> [Work required]: Write out every entry exactly as it appears.

> [Saved data entries]:
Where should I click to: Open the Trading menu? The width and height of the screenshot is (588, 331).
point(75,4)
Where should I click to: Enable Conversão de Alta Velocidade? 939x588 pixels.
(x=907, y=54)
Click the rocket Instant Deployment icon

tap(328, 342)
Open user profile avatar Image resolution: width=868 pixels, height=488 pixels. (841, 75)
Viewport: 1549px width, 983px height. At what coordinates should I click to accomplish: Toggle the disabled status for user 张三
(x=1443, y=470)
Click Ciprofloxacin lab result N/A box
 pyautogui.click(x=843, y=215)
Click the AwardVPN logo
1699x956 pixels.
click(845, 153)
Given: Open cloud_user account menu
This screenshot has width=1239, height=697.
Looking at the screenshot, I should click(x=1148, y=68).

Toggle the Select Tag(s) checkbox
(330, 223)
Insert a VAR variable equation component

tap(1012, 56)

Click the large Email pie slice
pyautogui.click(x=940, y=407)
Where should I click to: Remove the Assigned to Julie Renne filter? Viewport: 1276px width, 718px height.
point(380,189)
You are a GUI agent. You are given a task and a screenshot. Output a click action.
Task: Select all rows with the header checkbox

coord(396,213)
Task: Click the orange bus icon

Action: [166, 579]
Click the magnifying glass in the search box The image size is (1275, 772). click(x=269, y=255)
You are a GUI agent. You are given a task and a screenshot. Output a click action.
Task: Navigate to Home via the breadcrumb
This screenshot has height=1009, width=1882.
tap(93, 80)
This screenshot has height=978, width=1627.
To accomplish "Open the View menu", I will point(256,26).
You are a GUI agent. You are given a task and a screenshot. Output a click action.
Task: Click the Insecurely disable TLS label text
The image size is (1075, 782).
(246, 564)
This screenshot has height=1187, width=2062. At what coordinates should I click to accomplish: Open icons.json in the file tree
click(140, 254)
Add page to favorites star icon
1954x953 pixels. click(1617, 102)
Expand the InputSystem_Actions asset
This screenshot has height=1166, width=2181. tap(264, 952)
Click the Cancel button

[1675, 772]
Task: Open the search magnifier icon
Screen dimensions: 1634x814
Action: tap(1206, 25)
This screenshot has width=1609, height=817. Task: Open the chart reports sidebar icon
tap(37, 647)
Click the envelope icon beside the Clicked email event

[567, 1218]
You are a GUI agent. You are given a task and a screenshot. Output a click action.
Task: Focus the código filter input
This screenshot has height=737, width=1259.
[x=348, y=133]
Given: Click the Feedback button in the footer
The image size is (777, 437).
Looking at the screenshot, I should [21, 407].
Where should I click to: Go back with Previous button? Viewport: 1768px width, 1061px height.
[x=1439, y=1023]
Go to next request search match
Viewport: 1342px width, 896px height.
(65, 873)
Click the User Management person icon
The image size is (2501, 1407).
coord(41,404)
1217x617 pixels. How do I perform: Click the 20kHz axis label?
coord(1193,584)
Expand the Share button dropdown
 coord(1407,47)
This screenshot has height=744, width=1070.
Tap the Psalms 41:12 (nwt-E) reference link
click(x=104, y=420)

> [Answer for this exercise]:
Where should I click to: Open the Trading menu? The width and height of the screenshot is (588, 331).
point(75,4)
Where should I click to: Enable Conversão de Alta Velocidade? 939x588 pixels.
(x=907, y=54)
Click the rocket Instant Deployment icon

tap(328, 342)
Open user profile avatar Image resolution: width=868 pixels, height=488 pixels. (841, 75)
Viewport: 1549px width, 983px height. At what coordinates should I click to accomplish: Toggle the disabled status for user 张三
(x=1443, y=470)
Click Ciprofloxacin lab result N/A box
 pyautogui.click(x=843, y=215)
Click the AwardVPN logo
1699x956 pixels.
click(845, 153)
Given: Open cloud_user account menu
This screenshot has width=1239, height=697.
Looking at the screenshot, I should click(x=1148, y=68).

Toggle the Select Tag(s) checkbox
(330, 223)
Insert a VAR variable equation component

tap(1012, 56)

Click the large Email pie slice
pyautogui.click(x=940, y=407)
Where should I click to: Remove the Assigned to Julie Renne filter? Viewport: 1276px width, 718px height.
point(380,189)
You are a GUI agent. You are given a task and a screenshot. Output a click action.
Task: Select all rows with the header checkbox

coord(396,213)
Task: Click the orange bus icon

Action: [166, 579]
Click the magnifying glass in the search box The image size is (1275, 772). click(x=269, y=255)
You are a GUI agent. You are given a task and a screenshot. Output a click action.
Task: Navigate to Home via the breadcrumb
This screenshot has height=1009, width=1882.
tap(93, 80)
This screenshot has height=978, width=1627.
To accomplish "Open the View menu", I will point(256,26).
You are a GUI agent. You are given a task and a screenshot. Output a click action.
Task: Click the Insecurely disable TLS label text
The image size is (1075, 782).
(246, 564)
This screenshot has height=1187, width=2062. At what coordinates should I click to accomplish: Open icons.json in the file tree
click(140, 254)
Add page to favorites star icon
1954x953 pixels. click(1617, 102)
Expand the InputSystem_Actions asset
This screenshot has height=1166, width=2181. tap(264, 952)
Click the Cancel button

[1675, 772]
Task: Open the search magnifier icon
Screen dimensions: 1634x814
Action: tap(1206, 25)
This screenshot has width=1609, height=817. Task: Open the chart reports sidebar icon
tap(37, 647)
Click the envelope icon beside the Clicked email event

[567, 1218]
You are a GUI agent. You are given a task and a screenshot. Output a click action.
Task: Focus the código filter input
This screenshot has height=737, width=1259.
[x=348, y=133]
Given: Click the Feedback button in the footer
The image size is (777, 437).
Looking at the screenshot, I should [21, 407].
Where should I click to: Go back with Previous button? Viewport: 1768px width, 1061px height.
[x=1439, y=1023]
Go to next request search match
Viewport: 1342px width, 896px height.
(65, 873)
Click the User Management person icon
The image size is (2501, 1407).
coord(41,404)
1217x617 pixels. How do I perform: Click the 20kHz axis label?
coord(1193,584)
Expand the Share button dropdown
 coord(1407,47)
This screenshot has height=744, width=1070.
Tap the Psalms 41:12 (nwt-E) reference link
click(x=104, y=420)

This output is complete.